» **What is needed**
Every entry is to be returned verbatim.

Top of Provided records

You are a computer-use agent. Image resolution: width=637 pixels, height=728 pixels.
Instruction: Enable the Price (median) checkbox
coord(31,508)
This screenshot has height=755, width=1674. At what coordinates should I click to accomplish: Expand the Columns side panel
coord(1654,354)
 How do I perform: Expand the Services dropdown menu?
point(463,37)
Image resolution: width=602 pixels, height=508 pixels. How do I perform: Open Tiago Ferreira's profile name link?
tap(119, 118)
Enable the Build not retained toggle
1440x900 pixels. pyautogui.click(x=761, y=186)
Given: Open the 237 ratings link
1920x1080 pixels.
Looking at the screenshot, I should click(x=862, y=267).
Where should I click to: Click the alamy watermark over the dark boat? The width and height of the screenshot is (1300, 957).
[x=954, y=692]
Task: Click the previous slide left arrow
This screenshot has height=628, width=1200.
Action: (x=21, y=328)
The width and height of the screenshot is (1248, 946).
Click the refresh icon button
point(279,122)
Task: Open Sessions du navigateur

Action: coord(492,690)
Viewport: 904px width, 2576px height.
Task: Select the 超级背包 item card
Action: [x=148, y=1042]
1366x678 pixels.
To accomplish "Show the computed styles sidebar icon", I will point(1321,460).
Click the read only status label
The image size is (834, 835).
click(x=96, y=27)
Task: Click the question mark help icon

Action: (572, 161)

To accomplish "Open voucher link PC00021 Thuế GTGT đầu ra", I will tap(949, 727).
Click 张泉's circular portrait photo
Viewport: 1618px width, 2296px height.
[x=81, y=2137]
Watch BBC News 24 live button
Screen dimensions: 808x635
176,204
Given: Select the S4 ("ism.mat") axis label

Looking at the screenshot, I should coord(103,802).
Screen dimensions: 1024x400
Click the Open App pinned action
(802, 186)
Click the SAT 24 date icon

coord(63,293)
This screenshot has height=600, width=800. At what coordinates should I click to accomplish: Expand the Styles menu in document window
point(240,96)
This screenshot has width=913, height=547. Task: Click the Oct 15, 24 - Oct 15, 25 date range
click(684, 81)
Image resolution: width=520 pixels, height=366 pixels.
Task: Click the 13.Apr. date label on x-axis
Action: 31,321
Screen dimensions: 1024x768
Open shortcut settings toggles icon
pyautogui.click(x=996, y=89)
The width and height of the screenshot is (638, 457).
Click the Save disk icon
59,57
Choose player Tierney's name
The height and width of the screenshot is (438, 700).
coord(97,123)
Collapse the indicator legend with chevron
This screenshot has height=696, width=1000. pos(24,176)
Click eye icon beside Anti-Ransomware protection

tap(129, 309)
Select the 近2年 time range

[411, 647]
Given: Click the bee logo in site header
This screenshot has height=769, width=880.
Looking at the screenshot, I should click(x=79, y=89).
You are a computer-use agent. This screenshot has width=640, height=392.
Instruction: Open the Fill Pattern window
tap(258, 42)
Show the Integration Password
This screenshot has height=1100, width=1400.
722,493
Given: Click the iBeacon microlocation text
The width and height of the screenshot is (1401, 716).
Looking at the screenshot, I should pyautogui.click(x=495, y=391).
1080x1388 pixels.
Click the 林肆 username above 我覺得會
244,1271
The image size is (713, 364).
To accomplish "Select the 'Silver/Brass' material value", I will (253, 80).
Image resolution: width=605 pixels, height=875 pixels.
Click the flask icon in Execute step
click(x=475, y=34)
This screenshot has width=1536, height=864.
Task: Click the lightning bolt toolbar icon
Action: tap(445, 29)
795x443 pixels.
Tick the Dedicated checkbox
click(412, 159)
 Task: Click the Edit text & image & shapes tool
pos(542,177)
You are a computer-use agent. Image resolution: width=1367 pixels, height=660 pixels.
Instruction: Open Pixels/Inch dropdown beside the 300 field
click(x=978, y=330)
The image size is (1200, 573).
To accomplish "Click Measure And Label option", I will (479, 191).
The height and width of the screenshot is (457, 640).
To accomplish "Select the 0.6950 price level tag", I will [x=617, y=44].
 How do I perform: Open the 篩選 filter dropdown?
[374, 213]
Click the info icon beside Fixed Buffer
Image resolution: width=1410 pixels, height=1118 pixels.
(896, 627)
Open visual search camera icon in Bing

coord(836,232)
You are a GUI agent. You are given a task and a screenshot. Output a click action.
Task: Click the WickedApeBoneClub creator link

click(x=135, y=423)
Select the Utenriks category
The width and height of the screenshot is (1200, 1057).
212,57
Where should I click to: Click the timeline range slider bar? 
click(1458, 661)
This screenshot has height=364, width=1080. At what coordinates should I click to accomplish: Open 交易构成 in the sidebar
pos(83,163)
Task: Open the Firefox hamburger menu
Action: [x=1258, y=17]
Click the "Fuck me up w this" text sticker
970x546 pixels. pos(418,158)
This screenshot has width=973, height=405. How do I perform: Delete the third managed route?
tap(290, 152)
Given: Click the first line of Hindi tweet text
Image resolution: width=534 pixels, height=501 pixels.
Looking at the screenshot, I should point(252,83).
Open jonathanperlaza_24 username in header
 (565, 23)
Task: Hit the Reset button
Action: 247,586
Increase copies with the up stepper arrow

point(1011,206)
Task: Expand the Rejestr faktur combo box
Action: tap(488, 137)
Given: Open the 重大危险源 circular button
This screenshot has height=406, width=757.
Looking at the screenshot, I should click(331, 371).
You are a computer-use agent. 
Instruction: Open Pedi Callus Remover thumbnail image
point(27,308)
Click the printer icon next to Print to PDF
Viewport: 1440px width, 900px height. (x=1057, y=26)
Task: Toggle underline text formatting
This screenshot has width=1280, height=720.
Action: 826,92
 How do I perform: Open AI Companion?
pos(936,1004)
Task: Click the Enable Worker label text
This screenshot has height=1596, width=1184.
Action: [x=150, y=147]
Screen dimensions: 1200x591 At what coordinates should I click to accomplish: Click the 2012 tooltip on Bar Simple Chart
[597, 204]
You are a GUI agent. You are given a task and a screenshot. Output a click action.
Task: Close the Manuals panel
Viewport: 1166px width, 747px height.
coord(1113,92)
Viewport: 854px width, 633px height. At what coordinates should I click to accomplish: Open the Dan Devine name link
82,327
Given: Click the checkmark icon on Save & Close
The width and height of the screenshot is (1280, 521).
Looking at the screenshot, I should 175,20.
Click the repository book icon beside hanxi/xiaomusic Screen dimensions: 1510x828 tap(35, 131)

Bottom of Provided records

» **Solution to this task**
You are a computer-use agent. Image resolution: width=637 pixels, height=728 pixels.
Instruction: Enable the Price (median) checkbox
coord(31,508)
This screenshot has height=755, width=1674. At what coordinates should I click to accomplish: Expand the Columns side panel
coord(1654,354)
 How do I perform: Expand the Services dropdown menu?
point(463,37)
Image resolution: width=602 pixels, height=508 pixels. How do I perform: Open Tiago Ferreira's profile name link?
tap(119, 118)
Enable the Build not retained toggle
1440x900 pixels. pyautogui.click(x=761, y=186)
Given: Open the 237 ratings link
1920x1080 pixels.
Looking at the screenshot, I should click(x=862, y=267).
Where should I click to: Click the alamy watermark over the dark boat? The width and height of the screenshot is (1300, 957).
[x=954, y=692]
Task: Click the previous slide left arrow
This screenshot has height=628, width=1200.
Action: (x=21, y=328)
The width and height of the screenshot is (1248, 946).
Click the refresh icon button
point(279,122)
Task: Open Sessions du navigateur

Action: coord(492,690)
Viewport: 904px width, 2576px height.
Task: Select the 超级背包 item card
Action: [x=148, y=1042]
1366x678 pixels.
To accomplish "Show the computed styles sidebar icon", I will point(1321,460).
Click the read only status label
The image size is (834, 835).
click(x=96, y=27)
Task: Click the question mark help icon

Action: (572, 161)

To accomplish "Open voucher link PC00021 Thuế GTGT đầu ra", I will tap(949, 727).
Click 张泉's circular portrait photo
Viewport: 1618px width, 2296px height.
[x=81, y=2137]
Watch BBC News 24 live button
Screen dimensions: 808x635
176,204
Given: Select the S4 ("ism.mat") axis label

Looking at the screenshot, I should coord(103,802).
Screen dimensions: 1024x400
Click the Open App pinned action
(802, 186)
Click the SAT 24 date icon

coord(63,293)
This screenshot has height=600, width=800. At what coordinates should I click to accomplish: Expand the Styles menu in document window
point(240,96)
This screenshot has width=913, height=547. Task: Click the Oct 15, 24 - Oct 15, 25 date range
click(684, 81)
Image resolution: width=520 pixels, height=366 pixels.
Task: Click the 13.Apr. date label on x-axis
Action: 31,321
Screen dimensions: 1024x768
Open shortcut settings toggles icon
pyautogui.click(x=996, y=89)
The width and height of the screenshot is (638, 457).
Click the Save disk icon
59,57
Choose player Tierney's name
The height and width of the screenshot is (438, 700).
coord(97,123)
Collapse the indicator legend with chevron
This screenshot has height=696, width=1000. pos(24,176)
Click eye icon beside Anti-Ransomware protection

tap(129, 309)
Select the 近2年 time range

[411, 647]
Given: Click the bee logo in site header
This screenshot has height=769, width=880.
Looking at the screenshot, I should click(x=79, y=89).
You are a computer-use agent. This screenshot has width=640, height=392.
Instruction: Open the Fill Pattern window
tap(258, 42)
Show the Integration Password
This screenshot has height=1100, width=1400.
722,493
Given: Click the iBeacon microlocation text
The width and height of the screenshot is (1401, 716).
Looking at the screenshot, I should pyautogui.click(x=495, y=391).
1080x1388 pixels.
Click the 林肆 username above 我覺得會
244,1271
The image size is (713, 364).
To accomplish "Select the 'Silver/Brass' material value", I will (253, 80).
Image resolution: width=605 pixels, height=875 pixels.
Click the flask icon in Execute step
click(x=475, y=34)
This screenshot has width=1536, height=864.
Task: Click the lightning bolt toolbar icon
Action: tap(445, 29)
795x443 pixels.
Tick the Dedicated checkbox
click(412, 159)
 Task: Click the Edit text & image & shapes tool
pos(542,177)
You are a computer-use agent. Image resolution: width=1367 pixels, height=660 pixels.
Instruction: Open Pixels/Inch dropdown beside the 300 field
click(x=978, y=330)
The image size is (1200, 573).
To accomplish "Click Measure And Label option", I will (479, 191).
The height and width of the screenshot is (457, 640).
To accomplish "Select the 0.6950 price level tag", I will [x=617, y=44].
 How do I perform: Open the 篩選 filter dropdown?
[374, 213]
Click the info icon beside Fixed Buffer
Image resolution: width=1410 pixels, height=1118 pixels.
(896, 627)
Open visual search camera icon in Bing

coord(836,232)
You are a GUI agent. You are given a task and a screenshot. Output a click action.
Task: Click the WickedApeBoneClub creator link

click(x=135, y=423)
Select the Utenriks category
The width and height of the screenshot is (1200, 1057).
212,57
Where should I click to: Click the timeline range slider bar? 
click(1458, 661)
This screenshot has height=364, width=1080. At what coordinates should I click to accomplish: Open 交易构成 in the sidebar
pos(83,163)
Task: Open the Firefox hamburger menu
Action: [x=1258, y=17]
Click the "Fuck me up w this" text sticker
970x546 pixels. pos(418,158)
This screenshot has width=973, height=405. How do I perform: Delete the third managed route?
tap(290, 152)
Given: Click the first line of Hindi tweet text
Image resolution: width=534 pixels, height=501 pixels.
Looking at the screenshot, I should point(252,83).
Open jonathanperlaza_24 username in header
 (565, 23)
Task: Hit the Reset button
Action: 247,586
Increase copies with the up stepper arrow

point(1011,206)
Task: Expand the Rejestr faktur combo box
Action: tap(488, 137)
Given: Open the 重大危险源 circular button
This screenshot has height=406, width=757.
Looking at the screenshot, I should click(331, 371).
You are a computer-use agent. 
Instruction: Open Pedi Callus Remover thumbnail image
point(27,308)
Click the printer icon next to Print to PDF
Viewport: 1440px width, 900px height. (x=1057, y=26)
Task: Toggle underline text formatting
This screenshot has width=1280, height=720.
Action: 826,92
 How do I perform: Open AI Companion?
pos(936,1004)
Task: Click the Enable Worker label text
This screenshot has height=1596, width=1184.
Action: [x=150, y=147]
Screen dimensions: 1200x591 At what coordinates should I click to accomplish: Click the 2012 tooltip on Bar Simple Chart
[597, 204]
You are a GUI agent. You are given a task and a screenshot. Output a click action.
Task: Close the Manuals panel
Viewport: 1166px width, 747px height.
coord(1113,92)
Viewport: 854px width, 633px height. At what coordinates should I click to accomplish: Open the Dan Devine name link
82,327
Given: Click the checkmark icon on Save & Close
The width and height of the screenshot is (1280, 521).
Looking at the screenshot, I should 175,20.
Click the repository book icon beside hanxi/xiaomusic Screen dimensions: 1510x828 tap(35, 131)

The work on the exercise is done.